Tasks to carry out
1. Answer these questions using the article on Stairway to Light below:
(a) Who edited the film?
(b) At which Academy Awards did it win an Oscar?
(c) Which actor played Hector Chevigny?
2. Translate this sentence from the article on Stairway to Light into Spanish: "Pinel could not believe what he found on his first inspection of the facility."

- Directed by: Sammy Lee
- Written by: John Nesbitt Rosemary Foster
- Produced by: Herbert Moulton Jerry Bresler
- Starring: John Nesbitt
- Cinematography: Charles Salerno Jr.
- Edited by: Harry Komer
- Music by: Max Terr
- Distributed by: MGM
- Release date: November 3, 1945;
- Running time: 10 minutes
- Country: United States
- Language: English

= Stairway to Light =

1945 film

Stairway to Light is a 1945 American short drama film directed by Sammy Lee. It was one of John Nesbitt's Passing Parade series. Set in Paris during the French Revolution, it tells the story of Philippe Pinel and his efforts in pointing out that the mentally ill should not be treated as animals. In 1946, it won an Oscar for Best Short Subject (One-Reel) at the 18th Academy Awards.

==Synopsis==
In a museum, somewhere in France, there hangs a famous painting which accords the story of the little men, whom destinies sent down into these dungeons of the buried alive. He was just an unsuccessful family doctor, yet everyone liked him. So, when the French Revolution came along, he was given his first government job, head of a public hospital. That hospital was a madhouse, a position no one else would take, yet, Philippe Pinel, failure as a doctor was going there because inside his small body was a courage-like steel. And that, walk through the streets of Paris, with his pet bird and his pour belongings was leading him to deathless fame, but to reach it, he was going to have to pass through purgatory.

A few hours later, in the dark caves below La Bicetre, an iron door opened, letting the sunlight blind the eyes of those below who lived in perpetual night. Pinel could not believe what he found on his first inspection of the facility. Several of the inmates had been there for 30 years or more and lived in horrible conditions, a prison rather than a hospital.

Thus, in the autumn of 1793, did a humble and modest man discovered that love and kindness are the two greatest medicines known to science, and Dr. Pinel lay down some famous rules. One: hatred of chains had never cured anyone of anything. Two: the mentally sick can be cured. And in the two-year period that followed the arrival of Pinel, more than a hundred suffering souls went up that stairway from darkness into the outer world of the light, and sky and the stars.

His work was not popular and he was beaten on the street only to be rescued by one of the inmates he had released. For by one of the great coincidences of history, the man who had saved his life was Hector Chevigny (early officer of the Royal Navy, then mindless, no longer knowing the meaning of the fleur-de-lis branded on his hand), whose mind had been cured by the kindness of Philippe Pinel.

==Cast==
- John Nesbitt as narrator (voice)
- Wolfgang Zilzer as Dr. Philippe Pinel (uncredited)
- Harry Cording as townsman in montage (uncredited)
- Lotte Palfi Andor as supporting role (uncredited)
- Dewey Robinson as head keeper – man wiping Pinel's face (uncredited)
- Gene Roth as Hector Chevigny (uncredited)
- Harry Wilson as keeper hosing down mental patient (uncredited)

==Availability==
Stairway to Light was included on the R1 DVD release of the Hurd Hatfield-starring The Picture of Dorian Gray (1945) as a supplemental bonus feature.

Records provided
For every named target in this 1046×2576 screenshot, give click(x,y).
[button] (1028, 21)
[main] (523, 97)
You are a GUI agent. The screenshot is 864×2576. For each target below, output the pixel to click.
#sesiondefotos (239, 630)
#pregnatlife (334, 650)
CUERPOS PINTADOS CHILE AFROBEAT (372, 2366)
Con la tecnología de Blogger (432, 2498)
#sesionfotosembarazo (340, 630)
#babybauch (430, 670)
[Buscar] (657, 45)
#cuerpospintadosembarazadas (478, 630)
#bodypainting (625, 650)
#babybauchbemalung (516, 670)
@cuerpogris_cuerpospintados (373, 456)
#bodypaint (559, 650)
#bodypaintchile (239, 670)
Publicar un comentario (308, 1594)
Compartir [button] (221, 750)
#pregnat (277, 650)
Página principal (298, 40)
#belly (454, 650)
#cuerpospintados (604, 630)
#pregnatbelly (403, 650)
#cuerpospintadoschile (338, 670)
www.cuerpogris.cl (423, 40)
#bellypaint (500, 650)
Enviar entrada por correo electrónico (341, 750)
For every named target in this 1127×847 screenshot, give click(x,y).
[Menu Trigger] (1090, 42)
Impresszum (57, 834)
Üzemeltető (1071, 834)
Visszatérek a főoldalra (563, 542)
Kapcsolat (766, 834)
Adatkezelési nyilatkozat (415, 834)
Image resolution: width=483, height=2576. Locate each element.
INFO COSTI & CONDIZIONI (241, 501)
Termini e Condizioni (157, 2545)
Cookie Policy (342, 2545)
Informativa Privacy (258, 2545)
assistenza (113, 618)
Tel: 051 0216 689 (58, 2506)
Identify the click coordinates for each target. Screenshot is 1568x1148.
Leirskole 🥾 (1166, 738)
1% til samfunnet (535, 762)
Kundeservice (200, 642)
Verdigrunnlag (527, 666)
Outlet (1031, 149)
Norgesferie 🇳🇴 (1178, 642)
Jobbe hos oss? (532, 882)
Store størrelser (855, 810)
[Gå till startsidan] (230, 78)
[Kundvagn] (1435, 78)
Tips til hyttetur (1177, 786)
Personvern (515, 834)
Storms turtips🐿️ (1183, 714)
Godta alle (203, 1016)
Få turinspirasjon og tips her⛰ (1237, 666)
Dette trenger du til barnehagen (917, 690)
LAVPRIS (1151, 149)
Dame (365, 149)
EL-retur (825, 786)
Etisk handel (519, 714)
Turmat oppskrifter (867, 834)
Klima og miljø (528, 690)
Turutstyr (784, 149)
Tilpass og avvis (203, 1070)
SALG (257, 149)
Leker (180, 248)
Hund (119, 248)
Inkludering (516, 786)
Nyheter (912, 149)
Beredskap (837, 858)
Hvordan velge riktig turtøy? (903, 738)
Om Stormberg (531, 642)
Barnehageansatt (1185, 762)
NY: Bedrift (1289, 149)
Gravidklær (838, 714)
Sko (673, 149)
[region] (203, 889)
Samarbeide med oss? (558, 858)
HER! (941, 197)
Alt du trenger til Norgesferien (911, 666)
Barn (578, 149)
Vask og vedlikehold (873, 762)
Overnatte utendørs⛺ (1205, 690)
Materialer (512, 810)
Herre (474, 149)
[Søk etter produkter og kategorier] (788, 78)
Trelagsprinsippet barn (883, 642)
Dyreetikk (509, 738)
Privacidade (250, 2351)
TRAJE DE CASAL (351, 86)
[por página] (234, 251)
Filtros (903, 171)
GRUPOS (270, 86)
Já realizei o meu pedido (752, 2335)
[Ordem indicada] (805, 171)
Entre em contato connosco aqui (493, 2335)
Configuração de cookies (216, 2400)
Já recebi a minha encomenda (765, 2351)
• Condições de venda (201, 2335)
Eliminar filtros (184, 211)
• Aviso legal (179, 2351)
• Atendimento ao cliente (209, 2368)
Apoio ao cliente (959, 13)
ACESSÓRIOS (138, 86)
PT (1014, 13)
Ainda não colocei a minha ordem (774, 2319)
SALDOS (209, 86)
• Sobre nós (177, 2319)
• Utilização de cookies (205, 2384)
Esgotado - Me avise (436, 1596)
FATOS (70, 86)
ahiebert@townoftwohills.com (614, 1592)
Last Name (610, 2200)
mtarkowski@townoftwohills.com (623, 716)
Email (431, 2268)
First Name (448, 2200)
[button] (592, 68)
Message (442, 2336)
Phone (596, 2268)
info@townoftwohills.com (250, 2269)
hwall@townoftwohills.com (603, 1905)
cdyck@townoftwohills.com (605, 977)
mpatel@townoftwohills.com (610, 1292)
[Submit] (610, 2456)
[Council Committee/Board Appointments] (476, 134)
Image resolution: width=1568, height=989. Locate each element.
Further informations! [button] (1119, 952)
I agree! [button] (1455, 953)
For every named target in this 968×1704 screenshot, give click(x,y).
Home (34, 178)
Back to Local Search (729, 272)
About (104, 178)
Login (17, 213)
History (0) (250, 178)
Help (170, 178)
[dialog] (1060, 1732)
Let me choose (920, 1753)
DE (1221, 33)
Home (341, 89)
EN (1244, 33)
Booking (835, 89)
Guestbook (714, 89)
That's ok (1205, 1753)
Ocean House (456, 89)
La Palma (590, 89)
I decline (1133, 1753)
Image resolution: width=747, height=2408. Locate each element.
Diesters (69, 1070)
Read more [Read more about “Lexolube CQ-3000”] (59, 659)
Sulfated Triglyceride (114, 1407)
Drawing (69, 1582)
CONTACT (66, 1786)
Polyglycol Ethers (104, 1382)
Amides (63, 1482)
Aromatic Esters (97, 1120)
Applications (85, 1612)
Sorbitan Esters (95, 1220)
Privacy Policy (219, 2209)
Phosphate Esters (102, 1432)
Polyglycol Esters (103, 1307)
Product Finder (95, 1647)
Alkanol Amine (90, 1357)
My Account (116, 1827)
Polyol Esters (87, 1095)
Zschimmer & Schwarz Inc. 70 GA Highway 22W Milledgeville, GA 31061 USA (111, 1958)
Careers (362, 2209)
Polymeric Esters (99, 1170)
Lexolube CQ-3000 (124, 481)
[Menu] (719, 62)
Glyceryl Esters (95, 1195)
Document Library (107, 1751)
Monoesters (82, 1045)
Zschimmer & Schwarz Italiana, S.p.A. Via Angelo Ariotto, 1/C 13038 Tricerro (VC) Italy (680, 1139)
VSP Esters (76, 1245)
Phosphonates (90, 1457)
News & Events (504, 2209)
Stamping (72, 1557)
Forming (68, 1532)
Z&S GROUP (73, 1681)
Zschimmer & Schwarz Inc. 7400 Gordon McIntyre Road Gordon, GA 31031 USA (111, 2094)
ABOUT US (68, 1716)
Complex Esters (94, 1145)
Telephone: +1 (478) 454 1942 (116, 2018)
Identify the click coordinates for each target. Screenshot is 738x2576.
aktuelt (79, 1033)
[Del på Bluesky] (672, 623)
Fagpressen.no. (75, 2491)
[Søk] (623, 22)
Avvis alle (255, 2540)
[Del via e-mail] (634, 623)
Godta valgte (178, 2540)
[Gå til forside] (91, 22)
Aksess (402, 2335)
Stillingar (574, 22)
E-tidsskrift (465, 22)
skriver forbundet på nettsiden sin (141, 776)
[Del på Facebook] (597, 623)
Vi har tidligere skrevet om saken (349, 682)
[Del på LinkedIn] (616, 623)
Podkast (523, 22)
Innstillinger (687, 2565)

Response list
1.
(a) Harry Komer
(b) The 18th Academy Awards
(c) Gene Roth

2. Pinel no podía creer lo que encontró en su primera inspección de las instalaciones.